Q: You were born into a Jewish family in Budapest during the Holocaust. How did that affect your life?
I was born in 1944, and two months later the Germans came in. Hungary then had the only population of Jews in Eastern Europe that hadn’t been annihilated. Now it was our turn. My mother had a stressed pregnancy. My father’s away in forced labor; she doesn’t know if he’s dead or alive. When I’m 5 months of age, my maternal grandparents are sent to Auschwitz and gassed to death. My mother is 24, terrified and depressed. In October, they start killing Jews in Budapest, taking them to the Danube and shooting them.
When I’m 11 months, she gives me to a total stranger. She said: “Please take this baby out of here because I can’t keep him alive.” I didn’t see her for six weeks. In a child’s mind, that’s abandonment. I got the template for addiction: a lot of emotional pain, which I suppressed.
Q: You write about your own addictions — being a workaholic and binge shopper of classical music, once spending $8,000 in a week on CDs.
I was not addicted to substances but I might as well have been. I couldn’t stop myself. I lied to my wife. I lied to my kids. It doesn’t matter which addiction you’re looking at; it’s the same dynamics.
Q: Last year in the U.S., an estimated 72,000 people died of drug overdoses, most from opioids. The U.S. penalizes drug use harshly and has the largest prison population in the world — 2.3 million people, almost 1 percent of the adult population. Meanwhile, 90 percent of people with substance use disorders in the U.S. are not getting treatment. What’s your take on this approach?
The more pain you cause people, the more you shame and isolate them, the worse they’ll feel about themselves. The more suffering you impose, the more you strengthen their need to escape. If you wanted to design a system to maintain drug use and enhance the profits of the illegal drug trade, I would design the system you have.
Q: Let’s talk about the science. How does trauma in the early years of life affect brain development and predisposition to addiction?

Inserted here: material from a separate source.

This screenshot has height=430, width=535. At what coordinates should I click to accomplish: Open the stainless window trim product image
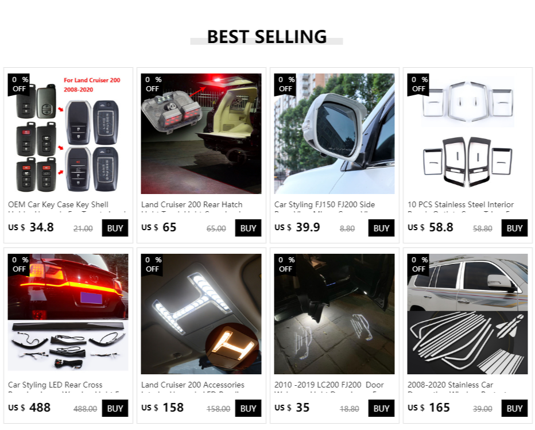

Studies show that early stress affects both the nerve cells in the brain and the immune systems of mice and humans and makes them more susceptible to cocaine as adults. If you look at brain circuits implicated in impulse regulation or stress regulation or emotional self-regulation, all are impaired in addicts.
Q: Why do you think the opioid epidemic exploded in the way it has in recent years?

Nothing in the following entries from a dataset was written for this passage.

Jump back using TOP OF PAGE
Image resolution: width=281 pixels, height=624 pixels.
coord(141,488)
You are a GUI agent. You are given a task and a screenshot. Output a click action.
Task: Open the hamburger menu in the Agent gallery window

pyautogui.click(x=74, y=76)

On top of the childhood trauma and the profound social and economic dislocation so many people experience, most physicians are completely uninformed about trauma and don’t understand how to address chronic pain or treat addiction. Hence they have a propensity to prescribe opiates all too quickly without looking at root causes or alternatives. Most people introduced to opiates in recent years started on medical prescriptions. When these are stopped, they turn to illicit substances. All this is greatly exacerbated by pharmaceutical companies’ well-documented drive to induce doctors to prescribe.

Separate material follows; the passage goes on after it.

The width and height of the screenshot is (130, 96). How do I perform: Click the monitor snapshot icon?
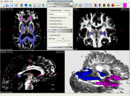click(x=80, y=5)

Q: Critics like psychologist and addiction specialist Stanton Peele say you’re proposing a reductionist vision in which abuse history and biochemical changes to the brain inevitably lead to substance abuse.
Peele totally misconstrues my argument. Nobody’s saying that every traumatized person becomes addicted. I’m saying that every addicted person was traumatized. There are other outcomes of trauma including cancer, autoimmune disease, mental illness — addiction is only one of them.
Q: You write with compassion about the people you worked with. But you also write about them as broken people who rarely seem to recover. What good are you doing?
If somebody had cancer and pain and you couldn’t cure the cancer, what would you do? Would you say, “I’m not going to help you any more”? Or would you try to ameliorate their suffering? The essence of harm reduction is you reduce the harm. You don’t impose abstinence. If they choose that at some point, I provide whatever support they need.